Dataset records:
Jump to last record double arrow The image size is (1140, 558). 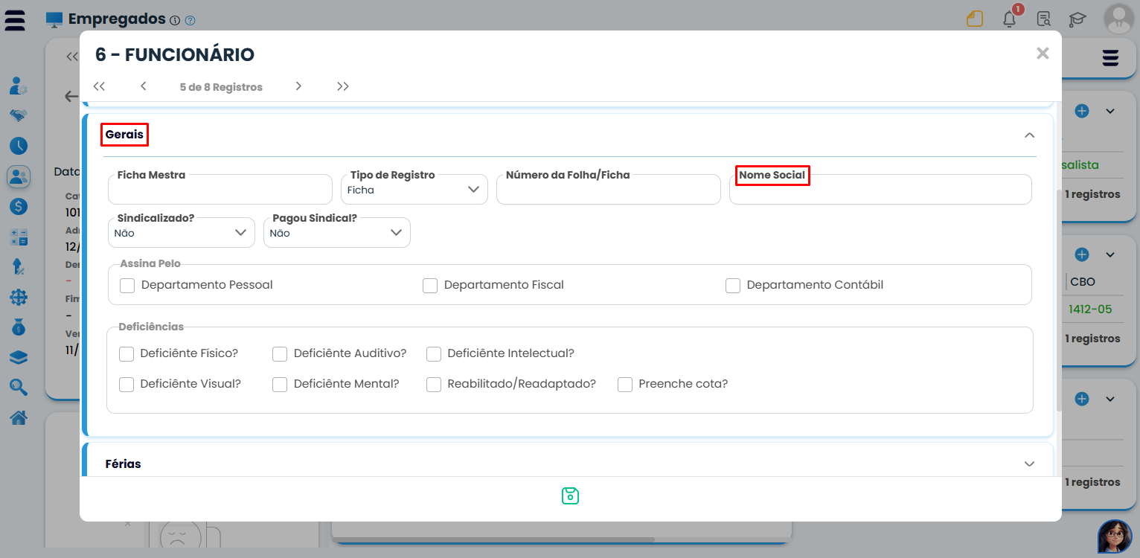(x=342, y=86)
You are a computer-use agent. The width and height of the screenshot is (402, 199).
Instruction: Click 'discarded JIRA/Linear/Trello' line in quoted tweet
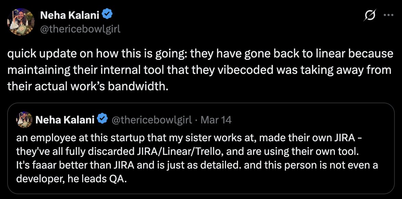click(187, 151)
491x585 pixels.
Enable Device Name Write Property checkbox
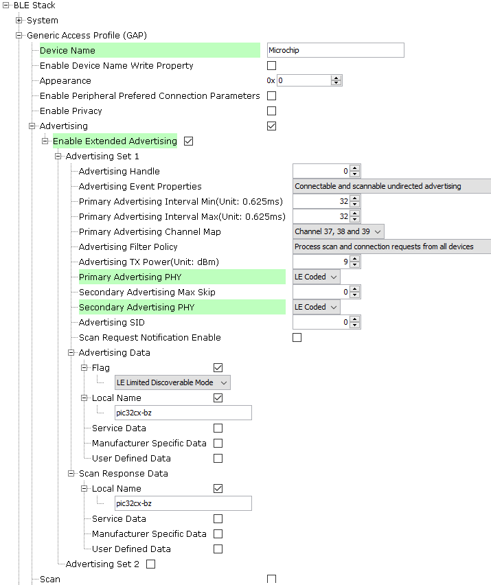pos(271,66)
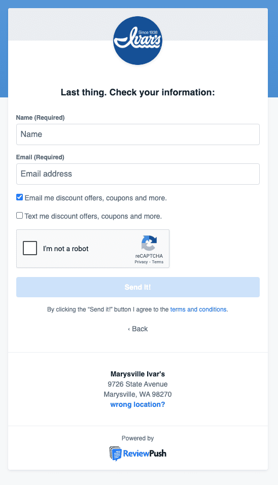
Task: Go back using the Back link
Action: (137, 329)
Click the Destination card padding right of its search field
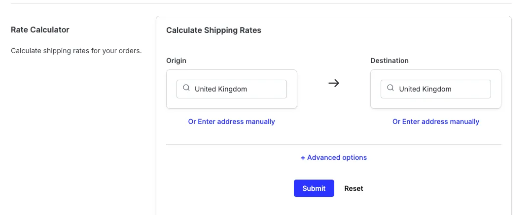The height and width of the screenshot is (215, 531). pyautogui.click(x=496, y=89)
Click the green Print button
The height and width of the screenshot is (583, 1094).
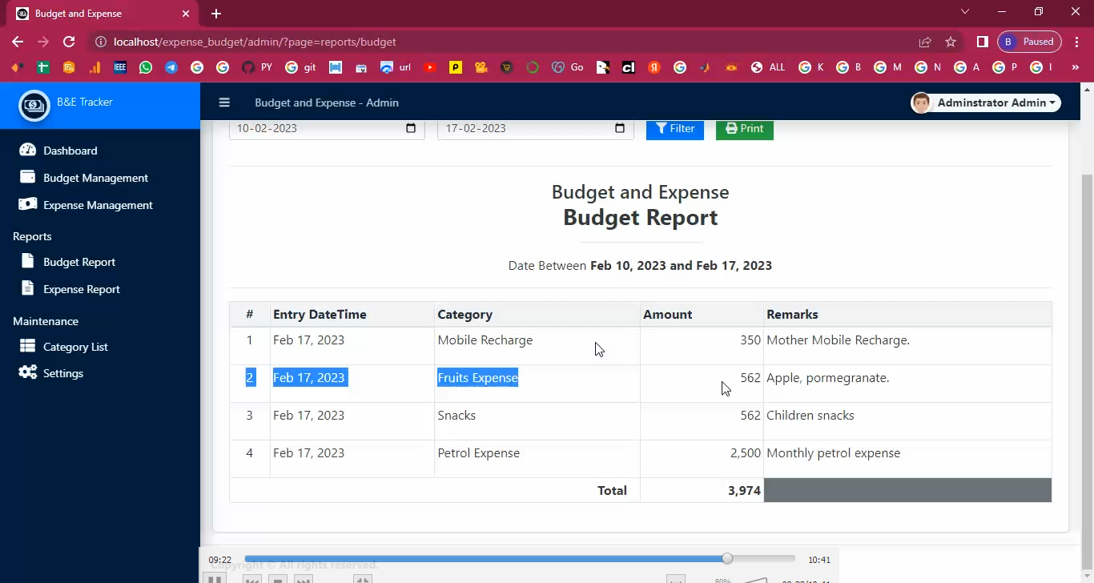[x=744, y=129]
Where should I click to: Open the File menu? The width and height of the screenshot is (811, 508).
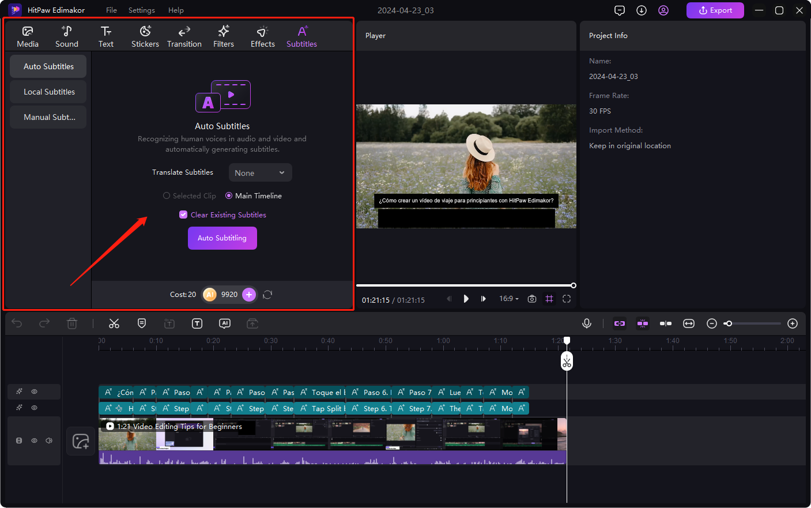click(111, 10)
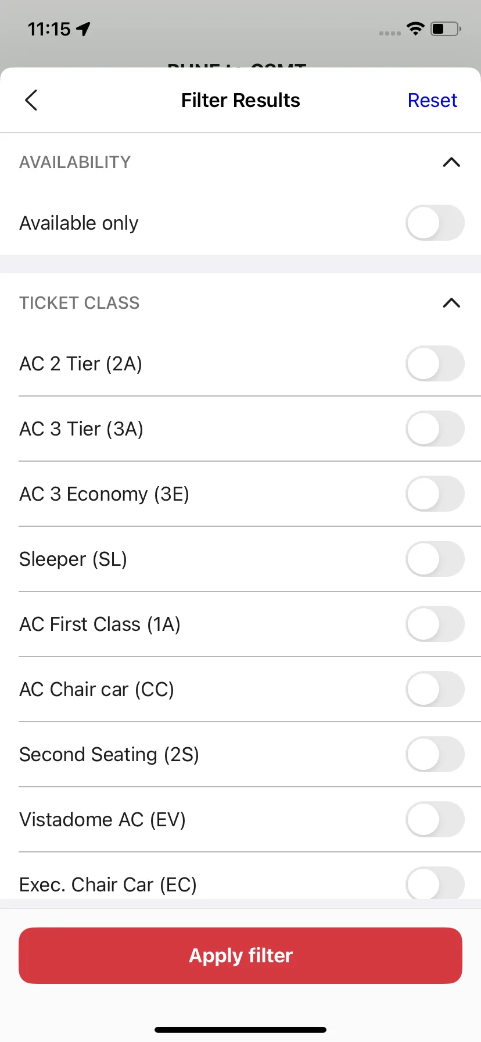Switch on AC 3 Economy (3E)

pyautogui.click(x=435, y=494)
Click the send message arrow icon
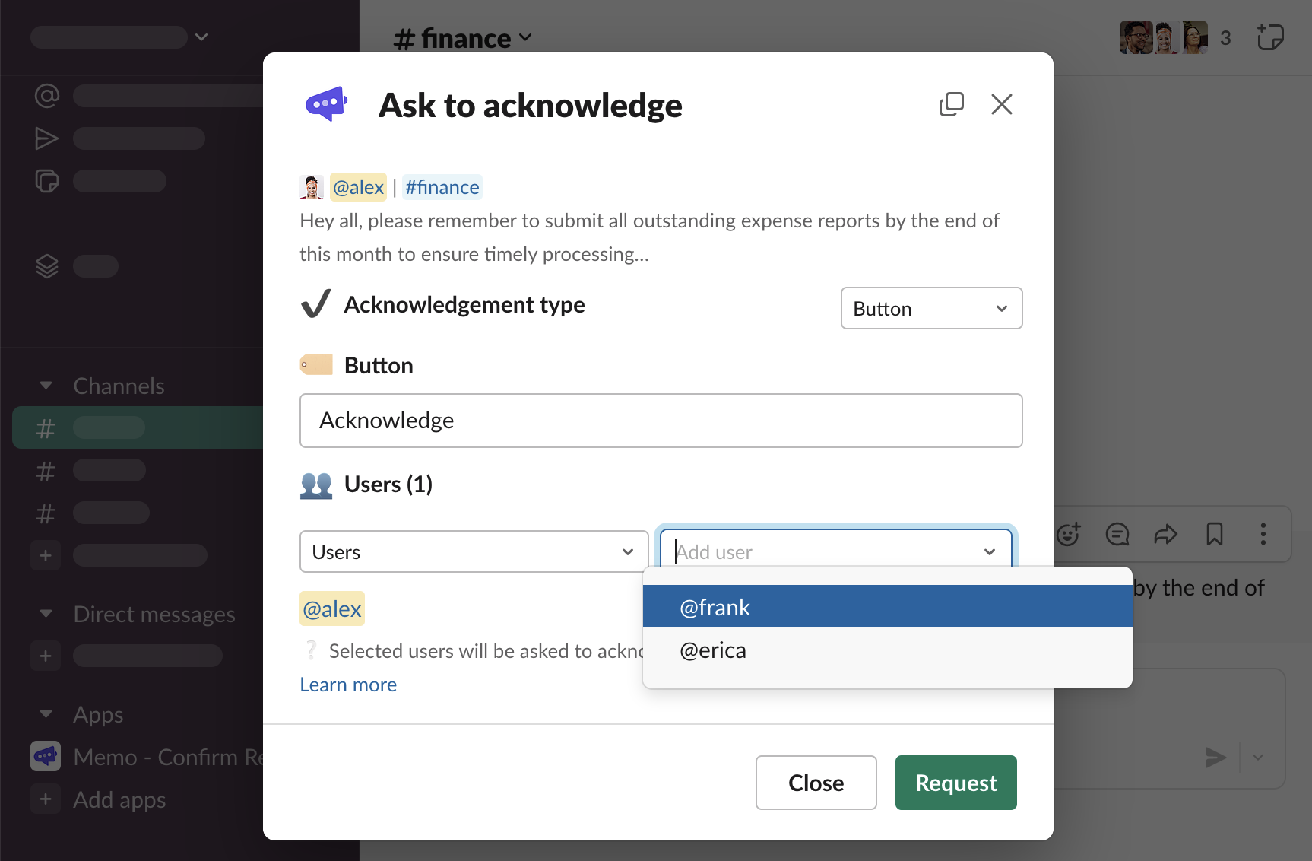Image resolution: width=1312 pixels, height=861 pixels. point(1215,757)
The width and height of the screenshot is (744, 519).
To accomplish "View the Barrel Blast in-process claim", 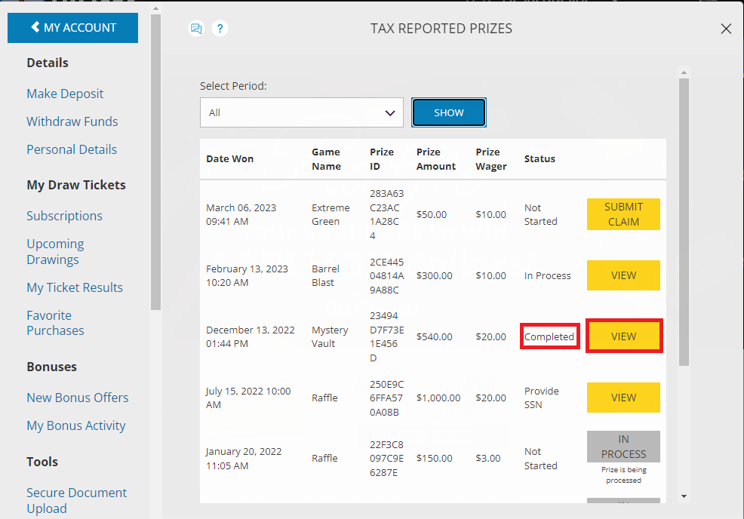I will (623, 275).
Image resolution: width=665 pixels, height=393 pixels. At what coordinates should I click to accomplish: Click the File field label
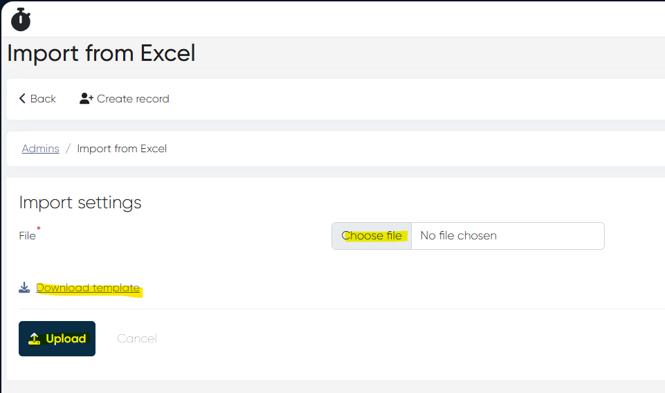[27, 236]
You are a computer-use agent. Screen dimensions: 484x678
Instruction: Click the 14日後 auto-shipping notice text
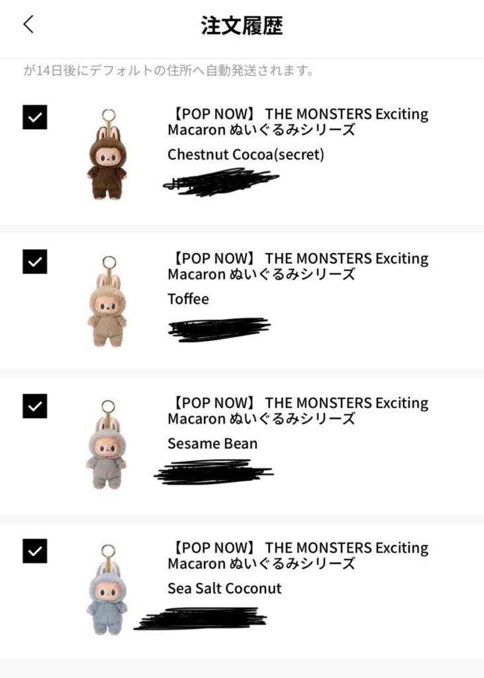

Exercise requirements:
Where does the string "agent" occur in the listing above? Return every line that contains it.

Response area:
You are a computer-use agent. The width and height of the screenshot is (402, 199).
You are a computer-use agent. Screen dimensions: 484x678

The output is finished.